To be sure, while many U.S. GAAP standards are based on historical cost, FASB increasingly relies on fair value, as it did most recently with FAS 159, which is effective for most companies on November 15 and applies to measurements for stocks, bonds, loans, warranty obligations, and interest rate hedges.

If there is widespread use of the new standard, auditors will have their work cut out for them. Under the PCAOB’s existing standards, auditors need to understand management’s process for developing their estimates and test those assertions as part of their audit of internal controls over financial reporting.

That will be particularly difficult for auditors evaluating how companies derived estimates based on assumptions made internally, according to Rita Piazza, chair of the SEC committee for the New York State Society of Certified Public Accountants. Most companies do not have internal controls established for how they came up with those estimates based on instruments that are not traded on market, giving auditors little evidence for testing. Auditors need to make sure their clients have formal procedures in place to document how they derived their fair value estimates, Piazza says. Auditors then must develop audit procedures to properly test that information, she adds.
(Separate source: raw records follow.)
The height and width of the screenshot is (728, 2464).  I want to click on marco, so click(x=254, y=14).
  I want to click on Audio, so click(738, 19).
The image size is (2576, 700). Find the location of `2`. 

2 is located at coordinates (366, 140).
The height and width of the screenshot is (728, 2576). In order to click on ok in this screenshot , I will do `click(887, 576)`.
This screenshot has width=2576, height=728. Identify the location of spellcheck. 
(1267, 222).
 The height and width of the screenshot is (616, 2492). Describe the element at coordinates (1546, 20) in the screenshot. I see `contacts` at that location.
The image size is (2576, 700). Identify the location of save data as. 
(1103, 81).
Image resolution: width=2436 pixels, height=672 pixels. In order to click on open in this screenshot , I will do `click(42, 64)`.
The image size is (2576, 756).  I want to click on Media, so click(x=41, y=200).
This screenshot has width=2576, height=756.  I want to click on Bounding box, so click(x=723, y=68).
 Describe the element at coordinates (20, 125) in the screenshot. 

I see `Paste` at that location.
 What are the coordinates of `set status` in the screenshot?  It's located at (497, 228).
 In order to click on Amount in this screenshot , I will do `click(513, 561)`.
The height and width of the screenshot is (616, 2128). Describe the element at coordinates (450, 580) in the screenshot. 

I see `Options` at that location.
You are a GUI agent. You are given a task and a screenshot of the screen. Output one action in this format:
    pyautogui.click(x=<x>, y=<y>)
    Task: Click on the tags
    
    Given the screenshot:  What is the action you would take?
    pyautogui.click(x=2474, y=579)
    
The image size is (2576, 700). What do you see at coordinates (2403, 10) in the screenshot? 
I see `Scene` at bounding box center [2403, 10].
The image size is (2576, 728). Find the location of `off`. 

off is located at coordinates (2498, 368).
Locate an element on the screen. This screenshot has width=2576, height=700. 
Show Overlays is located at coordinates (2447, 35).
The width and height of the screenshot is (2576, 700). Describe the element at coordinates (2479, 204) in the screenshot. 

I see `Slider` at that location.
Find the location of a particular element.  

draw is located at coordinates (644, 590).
Auditors shouldn’t just look at the documentation and draw their conclusion that management made the right choices, despite what current auditing guidance prescribes, Rich’s report noted. “Auditors must be careful not to simply search for evidence that corroborates management’s assertions,” the report warns.

At the same time, auditors are in the awkward position of having to avoid using hindsight. Because they look at financial statements retrospectively, auditors often may review estimates that management ultimately got wrong because of unforeseen events, Rich says. But an incorrect estimate is not evidence of a poor valuation — auditors will need to look beyond the fact that a valuation was wrong to determine whether or not management made an appropriate judgment call.

To make their determination, the PCAOB staff notes, auditors may need to develop their own independent estimate to see how closely their prediction would match management’s. However, this isn’t always practical because the auditor won’t have independent data to compare the company’s assumptions.